From Duncan's excellent fake framework, How the "Magic: The Gathering" Color Wheel Explains Humanity:
The most salient dichotomy present here, in my opinion, is that of red and white:
White personalities often regard themselves as a continuous person, evolving in a somewhat orderly fashion. Red, on the other hand, feels disconnected from their past selves. After a certain amount of time, past-you feels like a different person who made choices that now seem ridiculous, if not alien. How old is your current iteration? Mine is three months, but what shocked me about this book was that I felt an intellectual disconnect with the me who existed four days prior.
Zooming out from All of Statistics, I think it's telling that I achieved fairly tectonic change3 by learning to align my emotions with my reflectively-coherent desires, to clear away emotional debris, and to channel my passion into discrete tasks.
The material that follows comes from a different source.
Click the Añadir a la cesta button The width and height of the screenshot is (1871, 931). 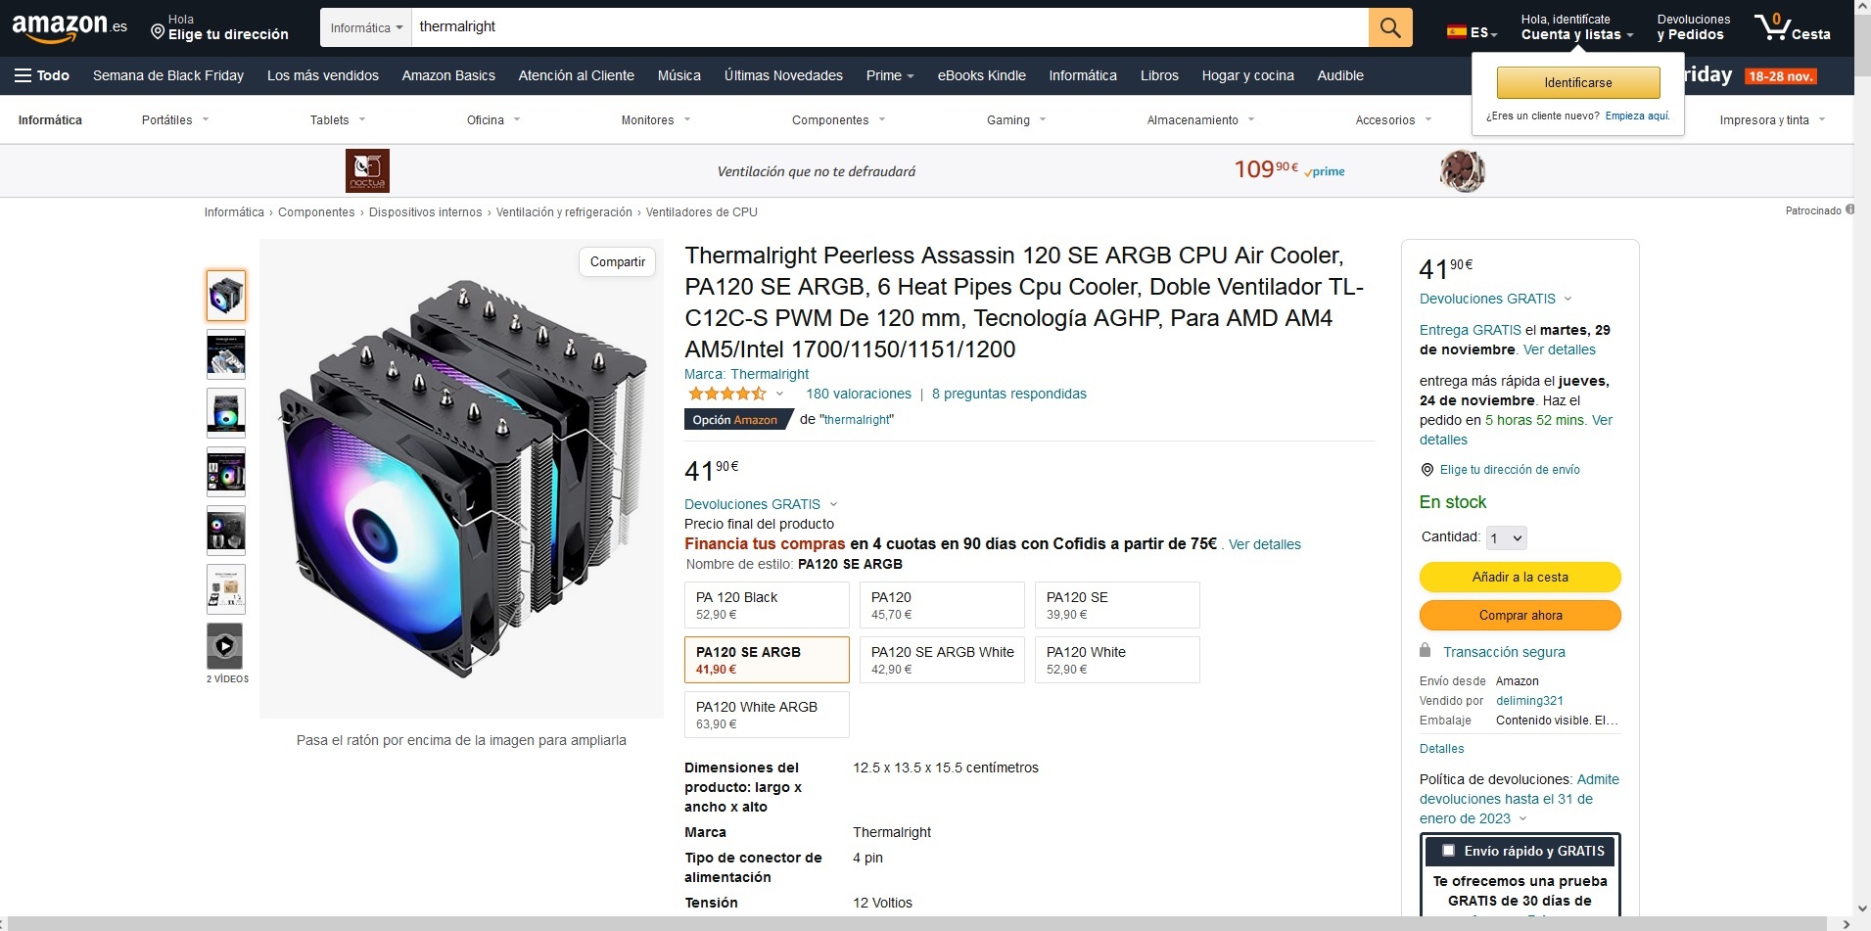click(x=1520, y=577)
I was living as if I were a white, but it's now clear I'm a blue-red who exhibits white traits mostly in pursuit of peace of mind.
I no longer ask "how can I study most effectively?", but rather, "what does it feel like to be me right now, and how can I bring that into alignment with what I want to do?".
If you are interested in working with me or others on the task of learning MIRI-relevant math, if you have a burning desire to knock the alignment problem down a peg - I would be more than happy to work with you. Messaging me may also have the pleasant side effect of your receiving an invitation to the MIRIx Discord server.
1 Although any shape in the sequence implied by the image does indeed have strictly different area than the circle it approximates (in contrast to Fn and F), the analogy may still be helpful.
2 Please don't wirehead thinking about this.
3 I'm aware that this section isn't very implementable. I may write more on my post-CFAR experience in the near future.